Text passage:
# Overview of the CrystFEL-based processing

This notebook comprises a workflow using CrystFEL-based tools combined with original scripts. Below is a step-by-step guide:

1. **Run Indexamajig** (`gandalf_iterator`)  
   - Perform peakfinding, indexing, and integration for each HDF5 file in the specified folder, varying beam center coordinates on a grid withing a given radius.

2. **Evaluate IQM** (`automate_evaluation`)  
   - Parse stream files for indexing quality metrics (IQMs), apply weights, and identify the best results.

3. **Merge** (`merge`)  
   - Merge the best result stream file to refine cell parameters and symmetry.

4. **Convert**  
   - **to `.hkl`** for ShelX (`convert_hkl_crystfel_to_shelx`).  
   - **to `.mtz`** for downstream crystallographic tools (`convert_hkl_to_mtz`).

Please ensure that preprocessing (peak finding, center finding and center refinement) has been done and that you have the required packages and environment set up (CrystFEL, Python packages, etc.) before proceeding.


# Run Indexamajig with options for peakfinding, indexing and integration

In [None]:
from gandalf_radial_iterator import gandalf_iterator

geomfile_path = "/Users/xiaodong/Desktop/simulations/LTA/LTAsim.geom"       # .geom file
cellfile_path = "/Users/xiaodong/Desktop/simulations/LTA/LTA.cell"          # .cell file

input_path =   "/Users/xiaodong/Desktop/simulations/LTA/simulation-24"      # .h5 folder will also be output folder

output_file_base = "LTA"    # output files will be named output_file_base_xcoord_ycoord.h5

num_threads = 8             # number of CPU threads to use
x, y = 512.5, 512.5         # initial beam center from where iterations will start

"""Define the grid and maximum radius for iterations.

Data shown:
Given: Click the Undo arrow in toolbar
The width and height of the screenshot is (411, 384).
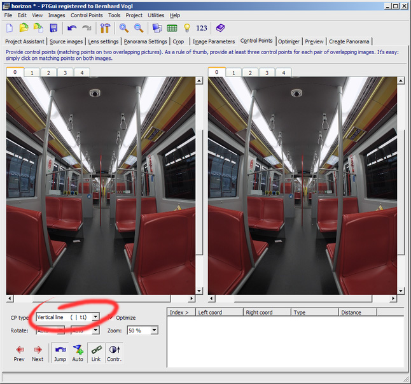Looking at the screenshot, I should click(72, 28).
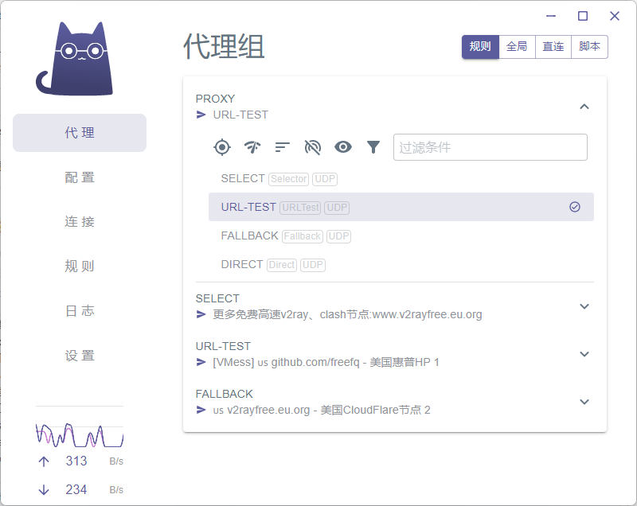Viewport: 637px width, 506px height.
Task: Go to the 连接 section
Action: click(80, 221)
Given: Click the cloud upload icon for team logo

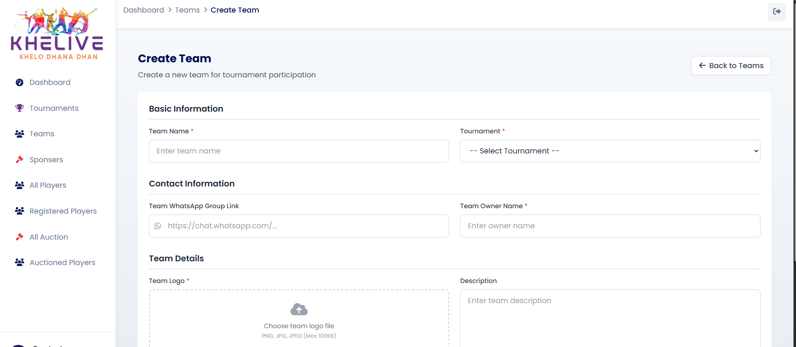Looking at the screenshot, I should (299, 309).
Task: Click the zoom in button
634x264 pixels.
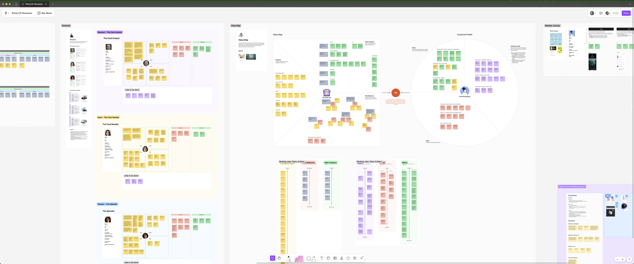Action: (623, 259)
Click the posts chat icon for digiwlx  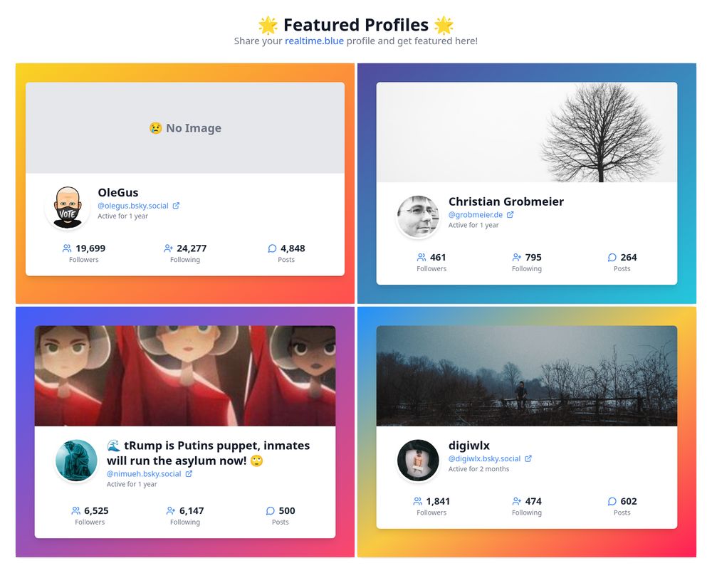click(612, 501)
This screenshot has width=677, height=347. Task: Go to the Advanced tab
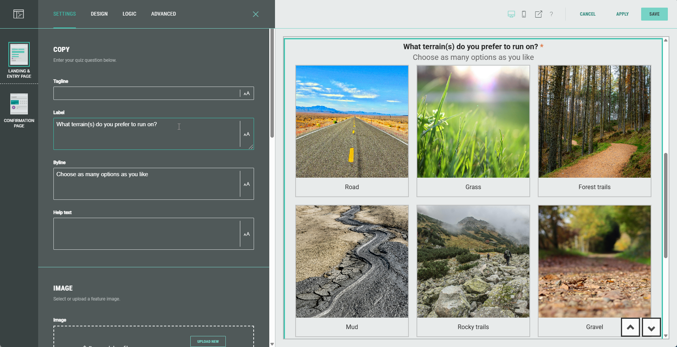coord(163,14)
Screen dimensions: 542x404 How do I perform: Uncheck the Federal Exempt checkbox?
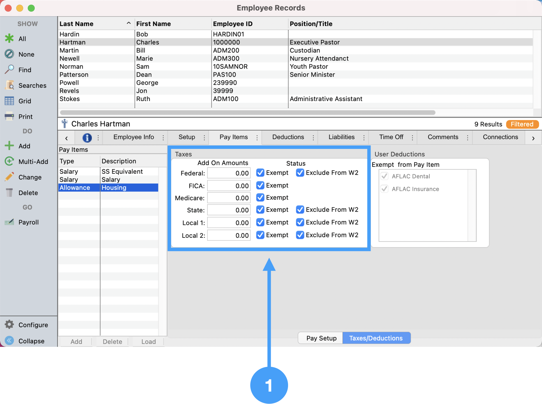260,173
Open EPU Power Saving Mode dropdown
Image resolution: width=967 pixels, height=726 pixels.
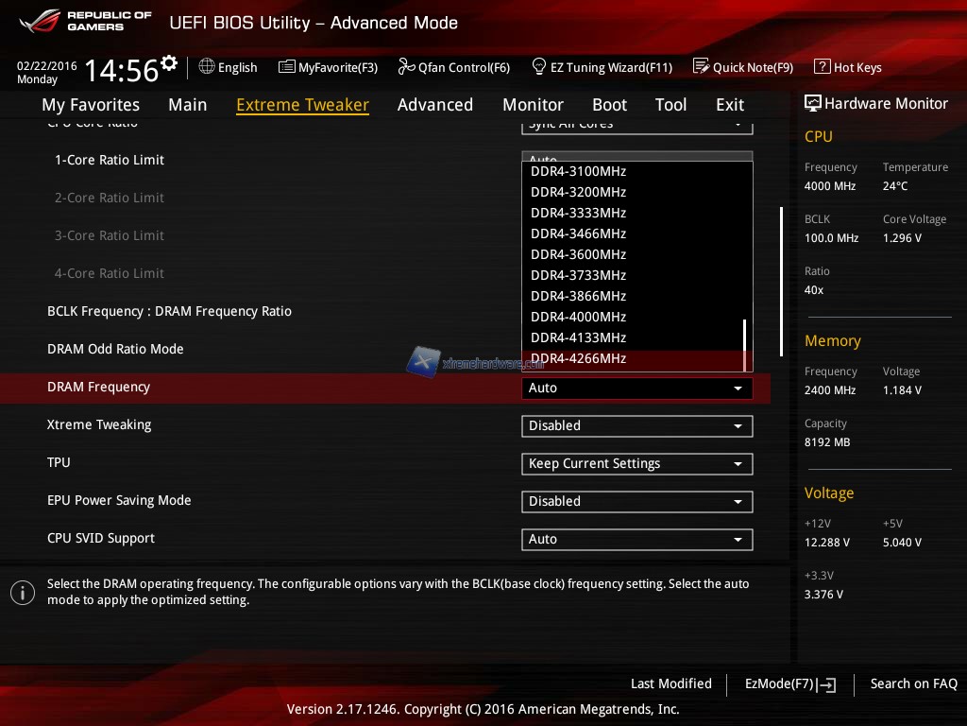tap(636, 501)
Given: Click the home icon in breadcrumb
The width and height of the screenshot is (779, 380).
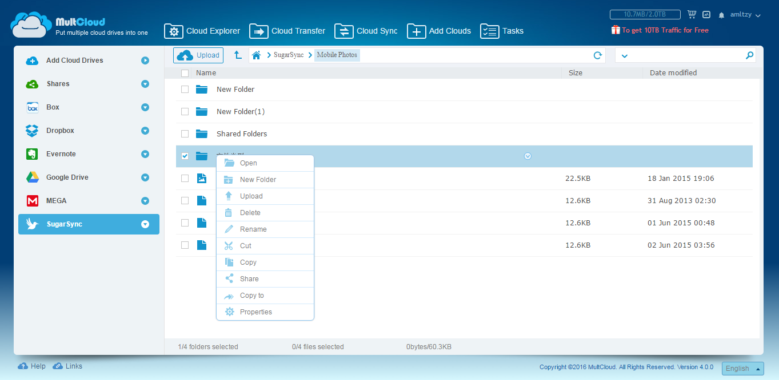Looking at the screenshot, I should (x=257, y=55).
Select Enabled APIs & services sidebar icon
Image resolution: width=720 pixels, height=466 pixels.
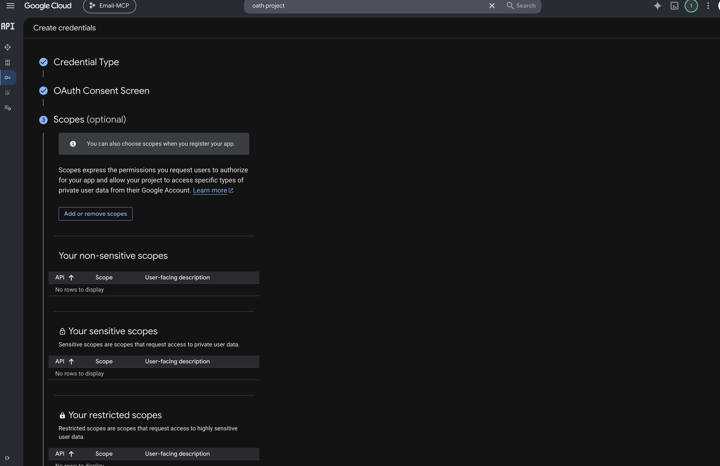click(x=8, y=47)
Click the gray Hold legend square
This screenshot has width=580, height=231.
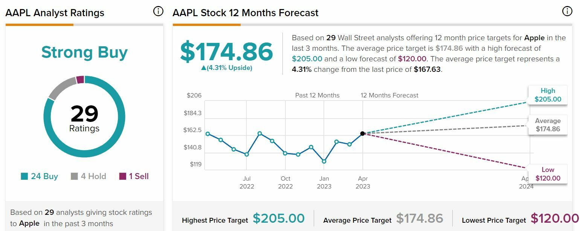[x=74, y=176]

What you will do:
a) Reproduce the CrystFEL processing notebook from "# Overview of" to "a given radius.".
b) In the CrystFEL processing notebook, list every tool name that appears in parentheses in the step-by-step guide.
c) Carry the CrystFEL processing notebook forward from the point where it stops.

Exercise results:
a)
# Overview of the CrystFEL-based processing

This notebook comprises a workflow using CrystFEL-based tools combined with original scripts. Below is a step-by-step guide:

1. **Run Indexamajig** (`gandalf_iterator`)  
   - Perform peakfinding, indexing, and integration for each HDF5 file in the specified folder, varying beam center coordinates on a grid withing a given radius.

b)
gandalf_iterator
automate_evaluation
merge
convert_hkl_crystfel_to_shelx
convert_hkl_to_mtz

c)
As example max_radius = 1, step = 0.2 will give 81 iterations.
Iterations will start at the center and move radially outwards.
"""
max_radius = 1              # maximum radius in pixels
step = 0.2                  # grid granularity in pixels

extra_flags=[
# PEAKFINDING
"--no-revalidate",
"--no-half-pixel-shift",
"--peaks=cxi", 
"--min-peaks=15",
# INDEXING
"--indexing=xgandalf",
"--tolerance=10,10,10,5",
"--no-refine",
"--xgandalf-sampling-pitch=5",
"--xgandalf-grad-desc-iterations=1",
"--xgandalf-tolerance=0.02",
# INTEGRATION
"--integration=rings",
"--int-radius=4,5,9",
"--fix-profile-radius=70000000",
# OUTPUT
"--no-non-hits-in-stream",
]

"""Examples of extra flags(see crystfel documentation https://www.desy.de/~twhite/crystfel/manual-indexamajig.html):"""

""" Basic options
"--highres=n",
"--no-image-data",
"""

""" Peakfinding
"--peaks=cxi",
"--peak-radius=inner,middle,outer",
"--min-peaks=n",
"--median-filter=n",
"--filter-noise",
"--no-revalidate",
"--no-half-pixel-shift",

"--peaks=peakfinder9",
"--min-snr=1",
"--min-snr-peak-pix=6",
"--min-snr-biggest-pix=1",
"--min-sig=9",
"--min-peak-over-neighbour=5",
"--local-bg-radius=5",

"--peaks=peakfinder8",
"--threshold=45",
"--min-snr=3",
"--min-pix-count=3",
"--max-pix-count=500",
"--local-bg-radius=9",
"--min-res=30",
"--max-res=500",
"""

""" Indexing
"--indexing=xgandalf",

"--tolerance=tol"
"--no-check-cell",
"--no-check-peaks",
"--multi",
"--no-retry",
"--no-refine",

"--xgandalf-sampling-pitch=n"
"--xgandalf-grad-desc-iterations=n"
"--xgandalf-tolerance=n"
"--xgandalf-no-deviation-from-provided-cell"
"--xgandalf-max-lattice-vector-length=n"
"--xgandalf-min-lattice-vector-length=n"
"--xgandalf-max-peaks=n"
"--xgandalf-fast-execution"
"""

""" Integration
"--fix-profile-radius=n",
"--fix-divergence=n",
"--integration=rings",
"--int-radius=4,5,10",
"--push-res=n",
"--overpredict",
"--cell-parameters-only",
"""

""" Output
"--no-non-hits-in-stream",
"--no-peaks-in-stream",
"--no-refls-in-stream",
"--serial-offset
"""

gandalf_iterator(x, y, geomfile_path, cellfile_path, input_path, output_file_base, num_threads, max_radius=max_radius, step=step, extra_flags=extra_flags)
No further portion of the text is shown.